Seputar Mitos Seksualitas Perempuan

Berikut ini adalah beberapa mitos terkait seksualitas perempuan heteroseksual yang sering beredar dimasyarakat, dan sering ditanyakan oleh perempuan dan juga laki-laki:

Mitos I: Hasrat Seksual Perempuan tidak sebesar Laki-laki

Faktanya: Tidak ada perbedaan antara hasrat dan dorongan seksual perempuan dan laki-laki. Hasrat seksual dan kenikmatan seksual perempuan bisa sama besar dan/sama kecilnya dengan laki-laki. Karena organ seksual hampir sama. Contoh: clitoris perempuan punya susunan syaraf yang identik dengan syaraf pada kepala penis laki-laki. Yang membedakan adalah, pada banyak budaya, perempuan diajarkan dan dituntut untuk tidak boleh mempertunjukkan hasrat/dorongan seksual serta seksualitasnya pada orang lain. Perempuan yang mempertunjukkan sikap dan perilaku yang berlawanan dengan tuntutan dan tekanan sosial masyarakat ini, akan dicap dan di-stigma sebagai perempuan “tidak baik-baik”. Hal ini mendorong perempuan untuk berupaya tidak menunjukkan hasrat seksualnya kepada orang lain, bahkan pasangannya sekalipun; mereka jadi terlihat pasif dalam hal dorongan seksual.

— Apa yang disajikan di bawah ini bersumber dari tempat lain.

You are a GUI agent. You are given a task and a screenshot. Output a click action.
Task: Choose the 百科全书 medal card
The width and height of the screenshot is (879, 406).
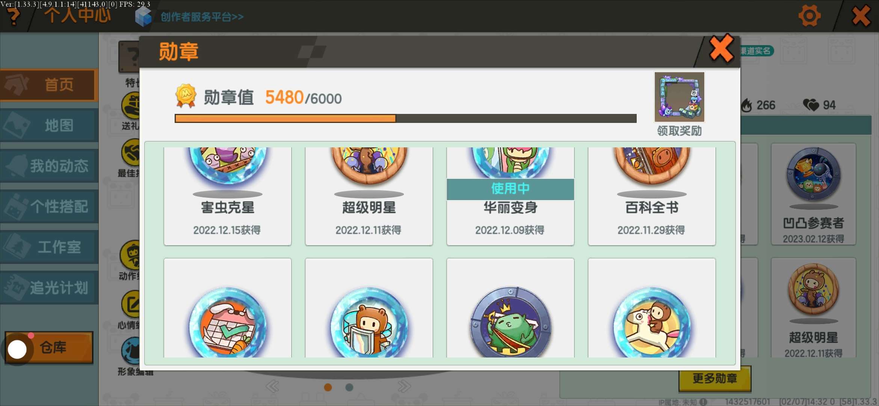point(652,196)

Satu hal yang pasti, tiap perempuan akan berbeda-beda dalam hal tingkat/level hasrat/dorongan seksualnya. Bahkan pada satu individu perempuan, ada saat-saat tertentu dimana hasrat/dorongan seksual ini bisa meningkat ataupu menurun – misalnya selama kehamilan, beberapa perempuan bisa mengalami penurunan hasrat seksual.

Mitos II: Perempuan punya hasrat seksual yang jauh lebih besar dari laki-laki, sehingga harus dikontrol/dicegah, misalnya lewat mutilasi genital perempuan/sunat perempuan.

Faktanya: Lihat Fakta dari Mitos I di atas. Tidak ada perbedaan antara hasrat/dorongan seksua llaki-laki dan perempuan, karena faktor biologisnya. Malahan, jika kita memasukkan faktor sosial-budaya, dimana di banyak budaya, salah satu indikator laki-laki jantan adalah yang terus-menerus mempunyai hasrat/dorongans eksual yang besar, maka laki-laki biasa mempertunjukkan hasrat/dorongan seksual yang sangat besar, yang mudah diterima oleh masyarakat (mis.nya memiliki istri lebih dari satu untuk menghindarkan zinah). Hal ini diperbesar lagi, oleh adanya beberapa budaya yang memperbolehkan laki-laki melakukan pemaksaan seksual kepada pasangannya

Mitos III. Perempuan akan terpuaskan secara seksual apabila melakukan hubungan seksual dengan penis yang besar dan panjang.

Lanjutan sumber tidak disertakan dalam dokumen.